The Third Sunset: Balatonszemes
When did I meet them any way? Oh right it was at Marija’s birthday. Marija – or Emma Lovett as she is known – is one of the top cam girls in the world which probably makes her the most famous person I know. HBO is filming a documentary about her and her husband Eddie. Eddie organized a get together for her birthday. We began at the Spoon restaurant with another model named Bruna from Brazil. Tom and his girlfriend Vivi were there as well as Eddie and Marija, of course, with Alexa and myself to round out the 7. Dinner was followed by drinks back at Eddie’s flat which is where I met the Corvinus students. There were a mismatched collection of them and they were all much younger than us. Kalman, Rosie, Sunny, Alex, Damjan, Aash, Sherif and the rest. We had a long and burnt out night.
A few months later it was mid-Spring and they were going to Rosie’s Balaton house for a birthday celebration. I drove up there with Eddie and Marija and the three dogs and we picked up Sunny on the way. It was a lovely spring day at the lake and the rest were by the lakeside when we arrived. In this part of Balaton the grass came right down to the lake and it wasn’t the season yet so we had pretty much the entire lawn to ourselves.
It was a blissful afternoon – with plenty of beers and a dog who wouldn’t leave us alone. At sundown Eddie drove me to go pick up something to eat for the crew. We were going to make a Bogracs and needed some supplies. Another sunset at Lake Balaton.

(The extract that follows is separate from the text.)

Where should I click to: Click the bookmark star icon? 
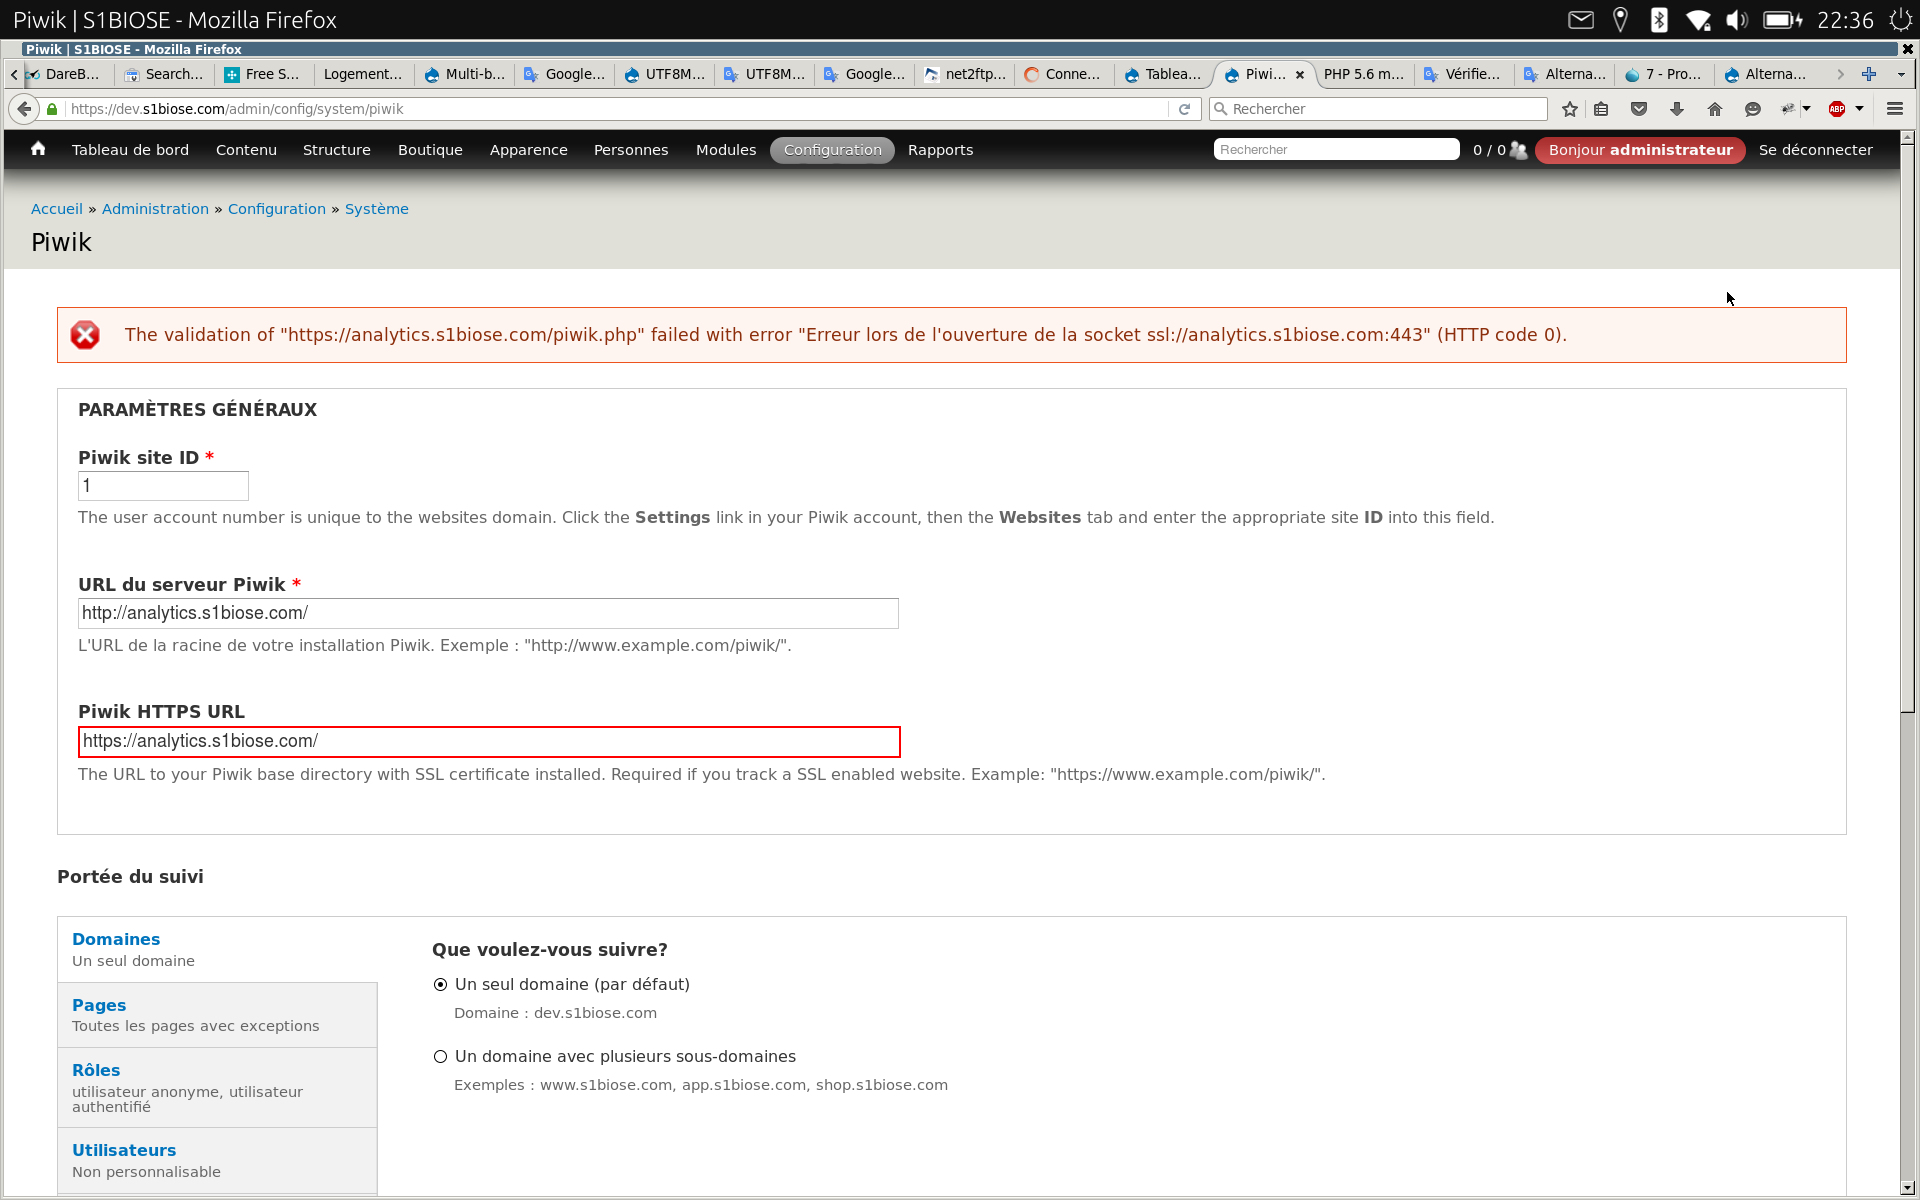(1569, 109)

I saw the fisherman framed as the burning spring sun plummeted to Earth. His soft silhouette was plastered on the curved edge of the lake as early spring mosquitos bounded around my head. I watched him for a while, pinching his head between my camera lens and watching the long lashes of his line lope out into the shimmering lake. Languid and methodical, he casted out his line towards the shallow part of the Balaton. The hot yellow-turned-orange sun shimmered in the distance. I wondered if I could ever be so methodical. His serene embrace of solitude seemed to be the key to happiness, didn’t it? But then what about all of our friends.
The Fourth Sunset: Balatonkenese
In the backyard of the wildflower princess Barna walked his tight rope. It was stretched between two massive trees with dandelions and small buttercups speckled around the overgrown lawn. Shawn was a spaniard with a British accent from the fire festival town of Alicante. I’d been there years before with a couple of penguins in a hellbent frenzy and I was reminiscing on this while Bogi led a yoga class beneath the early morning shaded sunlight spreading through the trees. Anna bounced on her trampoline while Alexa danced with ribbons. This was somebody’s idea of bliss, I was sure of it.

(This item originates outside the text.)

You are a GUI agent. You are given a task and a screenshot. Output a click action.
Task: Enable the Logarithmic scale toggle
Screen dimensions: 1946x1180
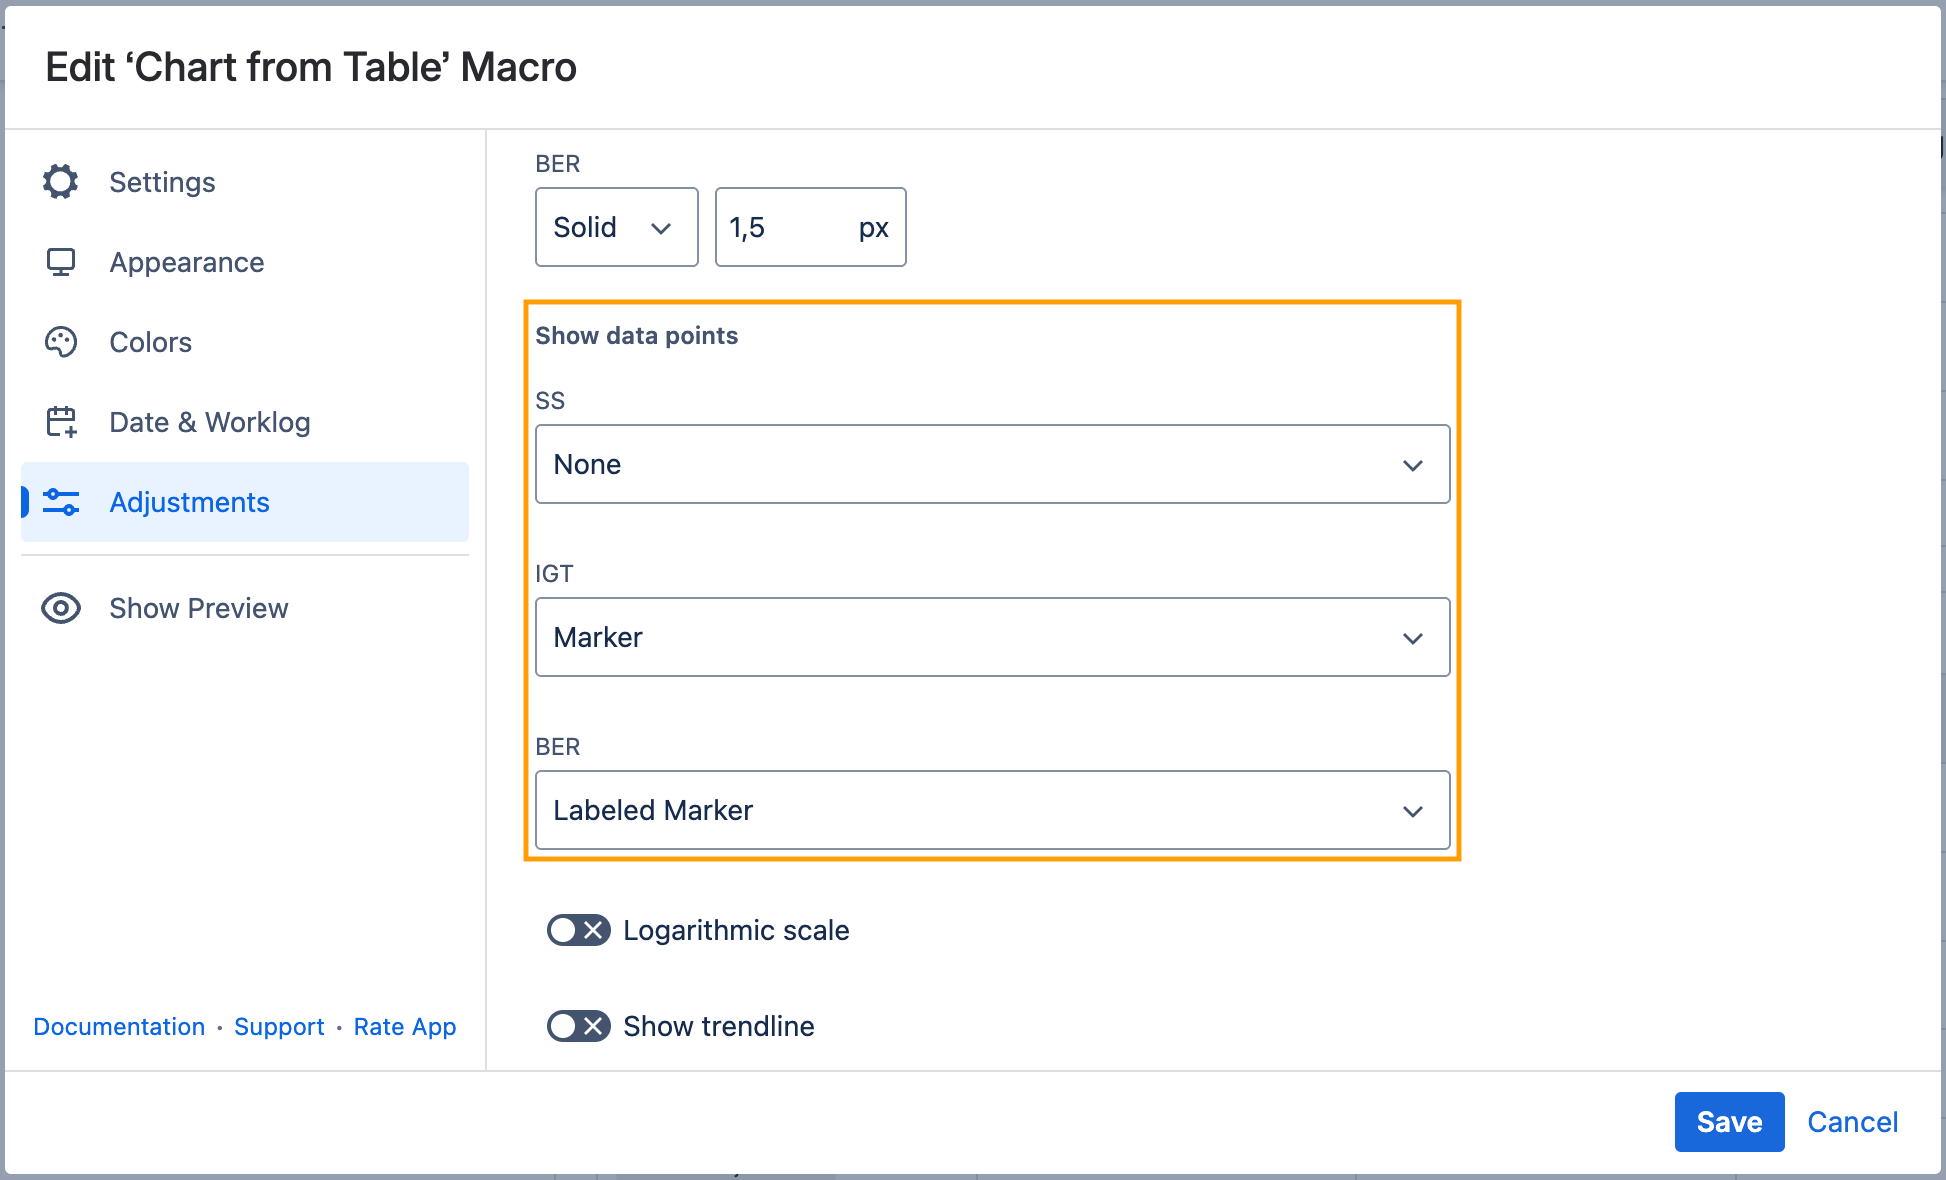[x=578, y=930]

The others laughed in the grass and talked and smoked. Gyula was an older friend and he showed up with two cameras slung over his back and connected with a leather thong slung over his shoulders. So why wouldn’t I take some pictures?
The 8 of us walked up through the heavy grasses into the quickly cooling late spring evening. There was a windy path to take us to the hill overlooking the lake. I’d never seen Balaton from this high of an elevation and here I was now, basking in the limitless miracle of light unfolding into the distance.
And that is how I’ve known Balaton thus. Different seasons and stages of my personal journey through the psychadelic haze. A collection of mirrors reflecting paintbrush melodies off of one another and back again. Each image is singed into my mind with its own cattle brand; memory prints to leaf through and learn from. And when will the fifth set come?